■ **Selected excerpt**:
--- BEGIN ---

Reputation: 4478
I'm struggling to come up with a vectorised solution to the following problem. I have two dataframes:
> people <- data.frame(name = c('Fred', 'Bob'), profession = c('Builder', 'Baker'))
> people
name profession
1 Fred Builder
2 Bob Baker
> allowed <- data.frame(name = c('Fred', 'Fred', 'Bob', 'Bob'), profession = c('Builder', 'Baker', 'Barman', 'Biker'))
> allowed
name profession
1 Fred Builder
2 Fred Baker
3 Bob Barman
4 Bob Biker
That is to say, I want to check every person in people has a permitted profession, and return any names which do not.
For instance, Fred can be a Builder or a Baker, and so he is fine. However, Bob can be a Barman or a Biker, but not a Baker (note: there are only ever two permitted professions in my use case).
I would like to a return a data frame those names which do not have a permitted profession:
name profession permitted
1 Bob Baker Biker
2 Bob Baker Barman
Thanks for the help
Upvotes: 0
Views: 104
Reputation: 49448
Here's a slightly more readable data.table
solution. You can do the last step on the same line as well to make it a one-liner, if you consider that readable.
# load library, convert people to a data.table and set a key
library(data.table)
people = data.table(people, key = "name,profession")

--- END ---

■ **Exercise tasks**:
A – Answer these questions from the R dataframe thread, one answer per line, marked the same way:
(i) How many permitted professions are there per person in the asker's use case?
(ii) Which two professions is Bob allowed to have?
(iii) Which library does the reply load?
B – Copy from the R dataframe thread the passage from "Reputation: 4478" up to and including "c('Builder', 'Baker', 'Barman', 'Biker'))".
C – Extend the R dataframe thread from where it stops.

■ **Entries shown**:
--- BEGIN ---

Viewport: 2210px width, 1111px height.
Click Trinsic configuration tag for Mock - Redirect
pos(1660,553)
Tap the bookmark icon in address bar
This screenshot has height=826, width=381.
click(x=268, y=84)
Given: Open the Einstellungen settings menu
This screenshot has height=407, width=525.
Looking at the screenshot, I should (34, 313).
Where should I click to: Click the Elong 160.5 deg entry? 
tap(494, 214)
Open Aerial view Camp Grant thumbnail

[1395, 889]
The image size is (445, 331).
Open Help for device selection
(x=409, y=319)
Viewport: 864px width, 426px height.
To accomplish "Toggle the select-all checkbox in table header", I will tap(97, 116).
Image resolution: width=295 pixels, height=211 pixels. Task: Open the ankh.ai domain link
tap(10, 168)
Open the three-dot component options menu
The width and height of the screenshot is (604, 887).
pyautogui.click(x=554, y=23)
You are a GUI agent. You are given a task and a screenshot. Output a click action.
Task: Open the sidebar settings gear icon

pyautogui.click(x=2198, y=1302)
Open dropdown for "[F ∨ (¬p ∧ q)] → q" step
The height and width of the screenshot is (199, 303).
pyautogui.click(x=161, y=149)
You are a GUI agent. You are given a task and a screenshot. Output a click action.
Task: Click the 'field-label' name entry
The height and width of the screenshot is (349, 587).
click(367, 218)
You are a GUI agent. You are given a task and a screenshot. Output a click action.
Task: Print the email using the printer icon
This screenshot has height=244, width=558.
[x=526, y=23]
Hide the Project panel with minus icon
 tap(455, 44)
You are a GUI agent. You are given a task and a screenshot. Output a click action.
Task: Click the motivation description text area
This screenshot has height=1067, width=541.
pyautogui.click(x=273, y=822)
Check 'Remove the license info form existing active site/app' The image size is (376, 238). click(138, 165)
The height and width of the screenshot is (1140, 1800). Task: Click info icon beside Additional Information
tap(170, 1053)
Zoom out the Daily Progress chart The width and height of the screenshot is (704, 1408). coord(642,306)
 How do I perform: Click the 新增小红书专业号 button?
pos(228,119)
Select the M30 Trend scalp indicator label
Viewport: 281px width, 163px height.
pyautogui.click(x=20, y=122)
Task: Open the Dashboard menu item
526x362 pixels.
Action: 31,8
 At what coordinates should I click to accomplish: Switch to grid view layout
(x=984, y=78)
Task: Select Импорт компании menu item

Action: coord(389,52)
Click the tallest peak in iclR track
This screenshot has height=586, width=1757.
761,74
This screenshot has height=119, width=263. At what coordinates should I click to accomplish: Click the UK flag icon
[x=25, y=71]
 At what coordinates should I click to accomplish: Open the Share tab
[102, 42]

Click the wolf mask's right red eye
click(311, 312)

--- END ---

■ **Answers per task**:
A –
(i) Two.
(ii) Barman and Biker.
(iii) data.table.

B –
Reputation: 4478
I'm struggling to come up with a vectorised solution to the following problem. I have two dataframes:
> people <- data.frame(name = c('Fred', 'Bob'), profession = c('Builder', 'Baker'))
> people
name profession
1 Fred Builder
2 Bob Baker
> allowed <- data.frame(name = c('Fred', 'Fred', 'Bob', 'Bob'), profession = c('Builder', 'Baker', 'Barman', 'Biker'))

C –
# compute
result = data.table(allowed, key = "name")[people[!allowed]]
setnames(result, "profession.1", "permitted")
result
# name profession permitted
#1: Bob Barman Baker
#2: Bob Biker Baker
Upvotes: 1
Reputation: 580
This is my take on it. May need some more testing though.I'd be open to suggestions myself. It works with your example but I am not sure if it would generalize.
people$check <- ifelse(people$profession %in% allowed[which(allowed$name == people$name),"profession"], TRUE,FALSE)
people_select <- people[people$check == TRUE,]
EDIT: and just for clarification in case this is holding you back from voting. The ifelse is vectorized and will run very fast.
Upvotes: 0
Reputation: 6197
Probably there's another way, but this should work. I added a third person with an unpermitted profession to show you how to apply the function to the entire dataset.
currentprof <-structure(list(name = structure(c(2L, 1L, 3L), .Label = c("Bob",
"Fred", "Jan"), class = "factor"), profession = structure(c(3L,
2L, 1L), .Label = c("Analyst", "Baker", "Builder"), class = "factor")), .Names = c("name",
"profession"), class = "data.frame", row.names = c(NA, -3L))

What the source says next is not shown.